You are viewing a plain text version of this content. The canonical link for it is here.
Posted to user@flink.apache.org by Adam Venger <ve...@gmail.com> on 2020/09/03 13:28:42 UTC

Combined streams backpressure

Hi.
I'm thinking about a solution to a problem I have. I need to create keyed
session windows from multiple streams of data. Combining streams is done by
watermarks. The problem is, one of the streams can be slower. This opens
too many windows that wait for the stream to catch up, which wastes
resources, slows down checkpointing and access. I was thinking about some
way to detect this and stop reading from the faster streams which should
create backpressure. Is it something that is possible now? If not, would
there be any interest in adding this feature by me? If it would be a more
complex problem, I would like to make a master thesis form it.

Adam

Re: Combined streams backpressure

Posted by Piotr Nowojski <pn...@apache.org>.
Hi,

This is a known problem. As of recently, there was no way to solve this
problem generically, for every source. This is changing now, as one of the
motivations behind FLIP-27, was to actually address this issue [1]. Note,
as of now, there are no FLIP-27 sources yet in the code base, but for Flink
1.12 we are planning to change this.

For older Flink versions some users are monitoring this even time spread
and either back pressuring or slowing down the faster sources. Either via
some sleeping mapper, or via changing the source function itself (the
latter is better, but more complicated).

**RECORDS FOR THIS EXERCISE:**
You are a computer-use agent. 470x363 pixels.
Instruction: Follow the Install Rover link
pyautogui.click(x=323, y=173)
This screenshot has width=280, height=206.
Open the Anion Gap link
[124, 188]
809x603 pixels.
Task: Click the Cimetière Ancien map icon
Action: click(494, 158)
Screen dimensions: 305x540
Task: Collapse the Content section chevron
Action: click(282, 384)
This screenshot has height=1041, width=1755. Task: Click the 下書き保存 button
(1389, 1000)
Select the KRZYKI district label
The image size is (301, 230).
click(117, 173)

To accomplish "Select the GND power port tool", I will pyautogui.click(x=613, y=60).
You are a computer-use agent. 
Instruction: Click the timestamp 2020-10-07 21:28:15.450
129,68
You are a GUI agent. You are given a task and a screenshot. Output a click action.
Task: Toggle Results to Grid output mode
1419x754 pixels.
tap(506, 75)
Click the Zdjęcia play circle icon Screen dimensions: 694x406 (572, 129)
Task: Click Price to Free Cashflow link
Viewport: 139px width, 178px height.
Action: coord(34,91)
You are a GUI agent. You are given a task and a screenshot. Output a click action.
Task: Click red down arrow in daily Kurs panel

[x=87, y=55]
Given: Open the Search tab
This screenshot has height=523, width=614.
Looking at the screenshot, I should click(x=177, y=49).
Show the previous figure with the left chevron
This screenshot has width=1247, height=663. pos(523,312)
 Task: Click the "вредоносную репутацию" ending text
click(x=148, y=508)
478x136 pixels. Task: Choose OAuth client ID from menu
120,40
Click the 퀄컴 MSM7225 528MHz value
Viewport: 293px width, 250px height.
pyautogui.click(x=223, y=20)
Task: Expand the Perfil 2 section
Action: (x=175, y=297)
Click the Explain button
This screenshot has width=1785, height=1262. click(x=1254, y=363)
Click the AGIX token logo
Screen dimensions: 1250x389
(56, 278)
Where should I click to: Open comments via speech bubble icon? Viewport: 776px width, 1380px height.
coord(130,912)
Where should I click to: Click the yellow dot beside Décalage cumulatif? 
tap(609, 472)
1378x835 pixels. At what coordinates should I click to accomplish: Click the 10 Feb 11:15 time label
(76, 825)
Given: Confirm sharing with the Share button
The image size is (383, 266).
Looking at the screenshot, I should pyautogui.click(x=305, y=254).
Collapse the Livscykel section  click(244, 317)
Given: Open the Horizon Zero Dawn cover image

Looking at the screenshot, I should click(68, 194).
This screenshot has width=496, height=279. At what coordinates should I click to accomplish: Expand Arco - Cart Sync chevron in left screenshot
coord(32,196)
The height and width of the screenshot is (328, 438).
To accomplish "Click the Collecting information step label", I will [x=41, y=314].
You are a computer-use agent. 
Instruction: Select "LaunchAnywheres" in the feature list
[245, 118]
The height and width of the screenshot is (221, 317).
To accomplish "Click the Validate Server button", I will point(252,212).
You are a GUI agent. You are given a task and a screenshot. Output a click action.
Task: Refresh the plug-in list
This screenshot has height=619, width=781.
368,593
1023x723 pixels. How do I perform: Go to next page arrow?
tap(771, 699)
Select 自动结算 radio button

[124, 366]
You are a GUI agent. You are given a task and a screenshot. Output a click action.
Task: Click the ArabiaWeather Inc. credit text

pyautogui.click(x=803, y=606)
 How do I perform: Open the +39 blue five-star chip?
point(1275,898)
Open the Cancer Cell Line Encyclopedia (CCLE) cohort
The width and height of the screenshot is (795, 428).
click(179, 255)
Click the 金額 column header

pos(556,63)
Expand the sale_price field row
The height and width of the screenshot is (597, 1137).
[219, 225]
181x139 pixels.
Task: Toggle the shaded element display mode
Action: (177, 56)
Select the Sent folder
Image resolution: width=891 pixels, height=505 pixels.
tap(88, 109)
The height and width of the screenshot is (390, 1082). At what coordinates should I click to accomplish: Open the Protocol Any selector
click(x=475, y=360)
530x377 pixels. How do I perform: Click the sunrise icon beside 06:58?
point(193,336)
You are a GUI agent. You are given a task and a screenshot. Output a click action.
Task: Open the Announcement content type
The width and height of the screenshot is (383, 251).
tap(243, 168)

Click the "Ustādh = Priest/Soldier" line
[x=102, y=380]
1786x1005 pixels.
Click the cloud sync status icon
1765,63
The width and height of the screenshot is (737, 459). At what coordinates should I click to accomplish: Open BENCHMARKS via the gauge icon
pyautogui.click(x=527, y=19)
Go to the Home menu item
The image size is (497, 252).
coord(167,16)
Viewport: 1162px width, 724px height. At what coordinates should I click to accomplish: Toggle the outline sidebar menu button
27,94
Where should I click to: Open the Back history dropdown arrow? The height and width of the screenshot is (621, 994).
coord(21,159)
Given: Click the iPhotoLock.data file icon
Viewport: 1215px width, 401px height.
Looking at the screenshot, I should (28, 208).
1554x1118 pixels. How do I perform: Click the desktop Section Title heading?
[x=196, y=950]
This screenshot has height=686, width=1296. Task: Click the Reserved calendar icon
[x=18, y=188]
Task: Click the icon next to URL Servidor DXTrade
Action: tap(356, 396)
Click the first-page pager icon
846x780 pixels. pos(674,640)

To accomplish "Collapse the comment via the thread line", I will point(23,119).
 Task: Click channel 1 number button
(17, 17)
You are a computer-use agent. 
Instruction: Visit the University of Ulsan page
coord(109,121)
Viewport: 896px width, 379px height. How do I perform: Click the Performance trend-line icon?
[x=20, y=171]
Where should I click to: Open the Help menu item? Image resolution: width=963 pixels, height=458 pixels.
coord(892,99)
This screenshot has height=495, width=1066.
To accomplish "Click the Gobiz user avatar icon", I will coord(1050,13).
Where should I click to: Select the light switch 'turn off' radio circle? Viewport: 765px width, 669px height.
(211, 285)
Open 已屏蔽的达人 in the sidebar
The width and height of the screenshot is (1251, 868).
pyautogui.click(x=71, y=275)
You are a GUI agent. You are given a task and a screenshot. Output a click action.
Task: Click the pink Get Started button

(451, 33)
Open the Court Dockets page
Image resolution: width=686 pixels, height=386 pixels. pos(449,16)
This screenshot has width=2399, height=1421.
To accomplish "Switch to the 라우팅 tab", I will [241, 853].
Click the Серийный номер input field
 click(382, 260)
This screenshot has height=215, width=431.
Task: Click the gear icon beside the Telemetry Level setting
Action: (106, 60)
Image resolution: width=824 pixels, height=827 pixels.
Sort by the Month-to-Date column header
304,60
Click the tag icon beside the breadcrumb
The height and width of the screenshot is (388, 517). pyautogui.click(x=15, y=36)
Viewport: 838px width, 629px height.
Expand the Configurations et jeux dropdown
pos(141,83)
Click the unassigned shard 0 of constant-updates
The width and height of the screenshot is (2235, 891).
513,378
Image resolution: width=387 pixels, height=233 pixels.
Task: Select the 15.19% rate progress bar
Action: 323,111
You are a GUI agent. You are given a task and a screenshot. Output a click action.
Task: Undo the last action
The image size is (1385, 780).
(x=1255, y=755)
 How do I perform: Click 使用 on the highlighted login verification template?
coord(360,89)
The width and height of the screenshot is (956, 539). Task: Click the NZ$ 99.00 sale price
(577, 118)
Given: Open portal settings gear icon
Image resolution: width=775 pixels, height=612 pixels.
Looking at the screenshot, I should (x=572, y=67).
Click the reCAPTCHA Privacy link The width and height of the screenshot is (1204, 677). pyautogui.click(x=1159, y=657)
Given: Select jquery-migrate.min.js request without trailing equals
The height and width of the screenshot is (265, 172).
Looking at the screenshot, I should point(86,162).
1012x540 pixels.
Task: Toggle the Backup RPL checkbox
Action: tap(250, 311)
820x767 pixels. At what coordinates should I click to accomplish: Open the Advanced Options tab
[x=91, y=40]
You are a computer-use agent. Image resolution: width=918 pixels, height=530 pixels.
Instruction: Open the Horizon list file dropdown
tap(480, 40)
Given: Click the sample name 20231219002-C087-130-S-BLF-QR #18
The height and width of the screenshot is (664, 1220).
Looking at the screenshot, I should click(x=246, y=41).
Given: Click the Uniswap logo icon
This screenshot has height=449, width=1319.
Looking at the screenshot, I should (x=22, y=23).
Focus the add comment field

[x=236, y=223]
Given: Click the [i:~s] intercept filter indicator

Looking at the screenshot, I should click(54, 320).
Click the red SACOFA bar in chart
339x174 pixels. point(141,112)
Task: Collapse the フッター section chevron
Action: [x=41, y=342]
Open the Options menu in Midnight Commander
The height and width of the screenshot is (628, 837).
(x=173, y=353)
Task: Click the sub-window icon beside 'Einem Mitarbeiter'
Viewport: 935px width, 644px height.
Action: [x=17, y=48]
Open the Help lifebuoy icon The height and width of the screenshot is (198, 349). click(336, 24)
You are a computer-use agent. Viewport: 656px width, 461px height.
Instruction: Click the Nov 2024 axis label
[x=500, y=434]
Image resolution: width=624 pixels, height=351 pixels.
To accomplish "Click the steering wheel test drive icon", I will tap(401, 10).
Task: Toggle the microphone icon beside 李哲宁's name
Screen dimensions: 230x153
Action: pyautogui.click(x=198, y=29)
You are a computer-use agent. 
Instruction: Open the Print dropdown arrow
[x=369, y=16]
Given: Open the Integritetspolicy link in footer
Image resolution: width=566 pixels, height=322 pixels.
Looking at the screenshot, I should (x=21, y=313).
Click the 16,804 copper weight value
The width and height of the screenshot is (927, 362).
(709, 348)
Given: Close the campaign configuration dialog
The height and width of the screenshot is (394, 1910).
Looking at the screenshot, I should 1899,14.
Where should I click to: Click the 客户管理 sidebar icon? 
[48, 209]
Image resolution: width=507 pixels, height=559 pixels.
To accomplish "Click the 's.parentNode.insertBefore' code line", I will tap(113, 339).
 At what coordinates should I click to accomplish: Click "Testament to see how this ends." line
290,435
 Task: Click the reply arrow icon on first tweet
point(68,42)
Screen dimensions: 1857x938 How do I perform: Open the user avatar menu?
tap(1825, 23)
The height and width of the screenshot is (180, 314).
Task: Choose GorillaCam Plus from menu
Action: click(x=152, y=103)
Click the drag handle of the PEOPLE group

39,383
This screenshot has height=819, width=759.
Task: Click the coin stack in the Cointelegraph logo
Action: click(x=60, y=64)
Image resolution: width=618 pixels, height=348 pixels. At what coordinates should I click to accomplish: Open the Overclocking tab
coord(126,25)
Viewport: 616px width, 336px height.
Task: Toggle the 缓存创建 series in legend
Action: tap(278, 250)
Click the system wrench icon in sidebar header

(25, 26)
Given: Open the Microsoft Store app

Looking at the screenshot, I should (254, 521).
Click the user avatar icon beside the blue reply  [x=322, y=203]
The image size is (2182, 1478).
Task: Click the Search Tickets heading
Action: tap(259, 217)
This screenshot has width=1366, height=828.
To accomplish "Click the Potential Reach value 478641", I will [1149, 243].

**SET TASK 1:** Convert the rows, from the first one through the line containing "Action: click(282, 384)", into a JSON list of strings with one string per line, leaving out any blank lines.
**SET TASK 2:** Carry on the Flink backpressure thread from the point where it stops.
The Flink thread and the rows come from separate, unrelated sources.

**RESPONSE 1:**
[
  "You are a computer-use agent. 470x363 pixels.",
  "Instruction: Follow the Install Rover link",
  "pyautogui.click(x=323, y=173)",
  "This screenshot has width=280, height=206.",
  "Open the Anion Gap link",
  "[124, 188]",
  "809x603 pixels.",
  "Task: Click the Cimetière Ancien map icon",
  "Action: click(494, 158)",
  "Screen dimensions: 305x540",
  "Task: Collapse the Content section chevron",
  "Action: click(282, 384)"
]

**RESPONSE 2:**
If you would like to help this effort, I would first suggest to take a look
at the FLIP-27 document and then try to get in touch with the people
involved with it to align the efforts. It would be a much welcomed feature.

Best,
Piotrek

[1]
https://cwiki.apache.org/confluence/display/FLINK/FLIP-27%3A+Refactor+Source+Interface#FLIP27:RefactorSourceInterface-EventTimeAlignment

czw., 3 wrz 2020 o 15:28 Adam Venger <ve...@gmail.com> napisaƂ(a):

> Hi.
> I'm thinking about a solution to a problem I have. I need to create keyed
> session windows from multiple streams of data. Combining streams is done by
> watermarks. The problem is, one of the streams can be slower. This opens
> too many windows that wait for the stream to catch up, which wastes
> resources, slows down checkpointing and access. I was thinking about some
> way to detect this and stop reading from the faster streams which should
> create backpressure. Is it something that is possible now? If not, would
> there be any interest in adding this feature by me? If it would be a more
> complex problem, I would like to make a master thesis form it.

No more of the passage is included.